=== Exercise A ===
In the blog excerpt about Uncle Dick Madeley, give everything from "Saturday, 4 July" down to "sticky eighteenth hole." again, swapping "golf umbrella" for "beach umbrella".
=== Exercise B ===
Answer these questions from the blog excerpt about Uncle Dick Madeley:
(i) How much money does Uncle Dick say he asked for?
(ii) What program does he say he'll be watching instead of the new series?
(iii) What partnership did the party at Madeley HQ mark the end of?
=== Exercise C ===
Go on with the blog excerpt about Uncle Dick Madeley from its last sentence.

[start of Supplied passage]

Showing posts with label bruce forsyth. Show all posts

Saturday, 1 August 2009

A Response to the Scurrilous Newspaper Reports Regarding 'Strictly Come Dancing'

01/09/09:12.02PM. Press Release on behalf of Uncle Dick:

"I’m asking people to stop sending me abusive emails about ‘Strictly Come Dancing’. The news that I have ‘snubbed’ the show is overstated, as is my reported wage demand. I asked for a paltry half a million and not a penny more.

On the whole, discussions were friendly and I always felt it certain that the BBC would eventually allow me to wear my spats with a sequined cummerbund. In the end, negotiations broke down when could not agree to my reasonable demand that a duck should be waiting for me in my dressing room at the start of each show. Nor would they allow me to partner Melinda Messenger in the naked Bolivian Tango. Suggestions that I wanted a rigged phone vote are as scurrilous and unfounded as the suggestions in some print media that negotiations ended when I made a joke about a toupee. I didn’t say toupee but tepee, Polish not polish, and Dusty Lee not Brucie.

Finally, I would like to make it clear that this does not close the door on my future participation in the show. I wish them well in the coming series, even though I’ll be watching Bill Oddie’s new ‘Owl Odyssey’ on BBC2."

Uncle Dick Madeley,
North London

Saturday, 4 July 2009

The Adventures of Baz Mad

The party lasted long into the night at Madeley HQ, here in our undisclosed part of North Londonshire. The great and good of showbiz had come to mark the end of the Richard&Judy partnership and Bruce Forsyth was there, too, entertaining us all with his soft shoe shuffles and his famous anecdote about a golf umbrella, Jimmy Tarbuck’s 9 iron, and a sticky eighteenth hole.

[end of Supplied passage]
[start of Provided records]

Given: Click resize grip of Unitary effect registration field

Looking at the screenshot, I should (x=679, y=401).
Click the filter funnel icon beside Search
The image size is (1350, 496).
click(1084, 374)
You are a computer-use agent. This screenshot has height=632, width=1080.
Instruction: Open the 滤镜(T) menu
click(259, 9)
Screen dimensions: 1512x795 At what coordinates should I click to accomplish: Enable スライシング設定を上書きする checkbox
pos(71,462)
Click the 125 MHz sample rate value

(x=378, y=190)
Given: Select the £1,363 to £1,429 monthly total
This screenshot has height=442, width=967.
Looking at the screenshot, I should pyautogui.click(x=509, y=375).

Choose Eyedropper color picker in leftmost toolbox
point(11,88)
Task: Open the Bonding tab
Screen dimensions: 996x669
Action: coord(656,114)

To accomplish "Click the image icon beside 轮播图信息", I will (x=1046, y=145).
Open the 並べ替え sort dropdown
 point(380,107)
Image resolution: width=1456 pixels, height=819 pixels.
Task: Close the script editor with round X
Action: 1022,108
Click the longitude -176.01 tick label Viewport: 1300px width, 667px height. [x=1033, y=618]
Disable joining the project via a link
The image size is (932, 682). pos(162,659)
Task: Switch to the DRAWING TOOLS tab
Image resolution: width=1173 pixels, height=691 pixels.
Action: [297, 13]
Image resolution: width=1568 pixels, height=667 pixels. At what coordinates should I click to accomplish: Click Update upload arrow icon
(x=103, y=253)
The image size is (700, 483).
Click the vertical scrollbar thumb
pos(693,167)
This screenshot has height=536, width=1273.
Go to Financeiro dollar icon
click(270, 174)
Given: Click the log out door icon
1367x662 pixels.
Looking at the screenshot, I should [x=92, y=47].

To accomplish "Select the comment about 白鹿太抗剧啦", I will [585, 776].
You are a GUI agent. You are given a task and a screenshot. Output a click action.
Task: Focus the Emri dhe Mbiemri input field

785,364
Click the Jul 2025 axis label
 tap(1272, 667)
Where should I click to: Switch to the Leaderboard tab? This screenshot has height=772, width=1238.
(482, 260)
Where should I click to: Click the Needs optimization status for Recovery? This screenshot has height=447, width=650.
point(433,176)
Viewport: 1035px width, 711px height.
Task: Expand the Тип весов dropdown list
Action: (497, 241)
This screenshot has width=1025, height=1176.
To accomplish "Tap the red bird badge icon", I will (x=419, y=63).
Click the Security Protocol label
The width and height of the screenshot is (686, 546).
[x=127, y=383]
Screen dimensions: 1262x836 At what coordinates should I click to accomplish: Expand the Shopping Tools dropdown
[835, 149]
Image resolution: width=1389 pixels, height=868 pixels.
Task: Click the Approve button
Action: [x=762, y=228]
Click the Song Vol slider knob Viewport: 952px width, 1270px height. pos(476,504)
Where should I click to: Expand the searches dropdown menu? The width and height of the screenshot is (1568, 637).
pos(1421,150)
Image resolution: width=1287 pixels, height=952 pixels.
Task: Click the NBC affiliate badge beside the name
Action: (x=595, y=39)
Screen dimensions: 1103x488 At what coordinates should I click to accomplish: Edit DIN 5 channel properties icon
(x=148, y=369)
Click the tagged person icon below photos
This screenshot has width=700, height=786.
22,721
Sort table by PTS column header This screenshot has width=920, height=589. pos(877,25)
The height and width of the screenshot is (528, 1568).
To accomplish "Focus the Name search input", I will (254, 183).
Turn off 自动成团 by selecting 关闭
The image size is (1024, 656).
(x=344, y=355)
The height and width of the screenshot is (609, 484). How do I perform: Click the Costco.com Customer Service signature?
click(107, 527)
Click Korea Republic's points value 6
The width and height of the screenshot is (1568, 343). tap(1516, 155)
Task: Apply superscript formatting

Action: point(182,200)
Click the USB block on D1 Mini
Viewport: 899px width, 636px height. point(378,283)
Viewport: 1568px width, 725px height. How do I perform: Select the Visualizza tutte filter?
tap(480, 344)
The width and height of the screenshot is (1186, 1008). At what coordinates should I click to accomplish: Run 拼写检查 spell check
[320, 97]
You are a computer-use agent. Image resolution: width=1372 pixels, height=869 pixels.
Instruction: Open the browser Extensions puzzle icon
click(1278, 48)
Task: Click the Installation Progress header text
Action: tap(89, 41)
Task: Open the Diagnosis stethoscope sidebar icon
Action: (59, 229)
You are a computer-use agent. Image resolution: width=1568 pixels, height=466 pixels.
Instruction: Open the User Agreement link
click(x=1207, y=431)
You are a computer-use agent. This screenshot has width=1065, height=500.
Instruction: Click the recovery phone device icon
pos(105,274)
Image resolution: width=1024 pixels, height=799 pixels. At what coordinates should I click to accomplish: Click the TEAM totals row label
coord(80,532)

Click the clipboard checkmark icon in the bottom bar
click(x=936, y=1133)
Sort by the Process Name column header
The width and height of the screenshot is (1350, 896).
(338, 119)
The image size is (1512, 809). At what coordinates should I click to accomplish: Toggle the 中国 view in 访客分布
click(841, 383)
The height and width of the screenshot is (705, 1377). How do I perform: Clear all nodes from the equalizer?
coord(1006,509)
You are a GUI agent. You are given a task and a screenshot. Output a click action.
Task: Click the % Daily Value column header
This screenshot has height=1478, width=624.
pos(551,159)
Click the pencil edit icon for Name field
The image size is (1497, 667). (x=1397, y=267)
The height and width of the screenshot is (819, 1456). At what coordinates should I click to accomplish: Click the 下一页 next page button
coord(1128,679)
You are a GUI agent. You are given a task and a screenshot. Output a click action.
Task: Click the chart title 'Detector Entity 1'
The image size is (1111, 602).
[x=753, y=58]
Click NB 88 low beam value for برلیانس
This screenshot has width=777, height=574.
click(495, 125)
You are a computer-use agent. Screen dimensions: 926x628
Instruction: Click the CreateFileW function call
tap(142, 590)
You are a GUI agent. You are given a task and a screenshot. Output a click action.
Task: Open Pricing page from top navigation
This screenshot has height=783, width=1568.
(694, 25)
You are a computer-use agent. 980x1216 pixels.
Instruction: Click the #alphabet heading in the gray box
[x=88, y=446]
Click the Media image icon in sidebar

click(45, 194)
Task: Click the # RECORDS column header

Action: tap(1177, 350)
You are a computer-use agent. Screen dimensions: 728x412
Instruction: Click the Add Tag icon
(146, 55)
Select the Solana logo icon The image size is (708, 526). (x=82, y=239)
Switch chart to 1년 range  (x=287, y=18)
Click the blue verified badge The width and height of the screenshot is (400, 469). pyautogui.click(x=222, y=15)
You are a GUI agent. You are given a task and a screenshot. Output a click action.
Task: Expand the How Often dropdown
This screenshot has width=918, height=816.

[end of Provided records]

=== Task answer A ===
Saturday, 4 July 2009

The Adventures of Baz Mad

The party lasted long into the night at Madeley HQ, here in our undisclosed part of North Londonshire. The great and good of showbiz had come to mark the end of the Richard&Judy partnership and Bruce Forsyth was there, too, entertaining us all with his soft shoe shuffles and his famous anecdote about a beach umbrella, Jimmy Tarbuck’s 9 iron, and a sticky eighteenth hole.

=== Task answer B ===
(i) A paltry half a million and not a penny more.
(ii) Bill Oddie's new 'Owl Odyssey' on BBC2.
(iii) The Richard&Judy partnership.

=== Task answer C ===
The night was a success worthy of our long career in television but, eventually, around 2am, I saw Judy tap her nose and fiddle with an earlobe and I knew it was time to ease our guests casually towards the front door. Or, if that didn’t work, drag them by whatever surgical enhancement provided a firm enough grip.

‘Have you seen the genuine Tudor buttress on the end of the house?’ I asked David Dickinson, who had spent most of the evening on his hands and knees, looking for maker’s marks beneath the IKEA coffee table.

‘Genuine Tudor!’ he cried. ‘This I’ve got to bloody see!’

He didn’t, of course, ‘see anything’. But once I’d got him to the front door he did feel the creped underside of my right boot placed in the small of his kidneys. Similar tricks worked on Alan Titchmarsh, Natasha Kaplinsky, and Dame Kelly Holmes, each of whom I’d managed to lure away from the buffet table with the promise of a drooping plumb tree, a photo opportunity, or the challenge of a sprint up the drive in aid of Cystic Fibrosis. In the process, I’d also managed to get Forsyth out the front door by tying a five pound note to a thread attached to Dame Kelly’s dress. I know she prides herself a running a good middle distance race but I’m sure even she was flagging when she turned the end of the road chased by Brucie out to top up his income.

Back in the house, the party continued to shed talent like the BBC during a pay review. A pair of recognisable sandals were sticking out from beneath Vanessa Feltz so I grabbed them by their heels and gave a yank. There was a loud squeak and a ‘pop’ noise, much like a cork coming from giggly bottle, before the yank produced a Yank. An anglicised Yank, to be specific, dressed in quality tweeds to go with his Jesus boots and horn-rimmed spectacles.

‘Oy! What did you do that for?’ cried Vanessa and made a move to drag Johnny Depp back towards her.

‘Where am I again? What am I here to promote?’ asked Johnny, probably confused due to the usual high build-up of CO2 in Vanessa’s cleavage.

‘I think it’s time to let Johnny go,’ I said, quietly pleased with myself for rescuing my favourite Hollywood ‘A’ list star from my second favourite member of the triple D brigade.

‘Well, would you like me to take him home?’ she asked.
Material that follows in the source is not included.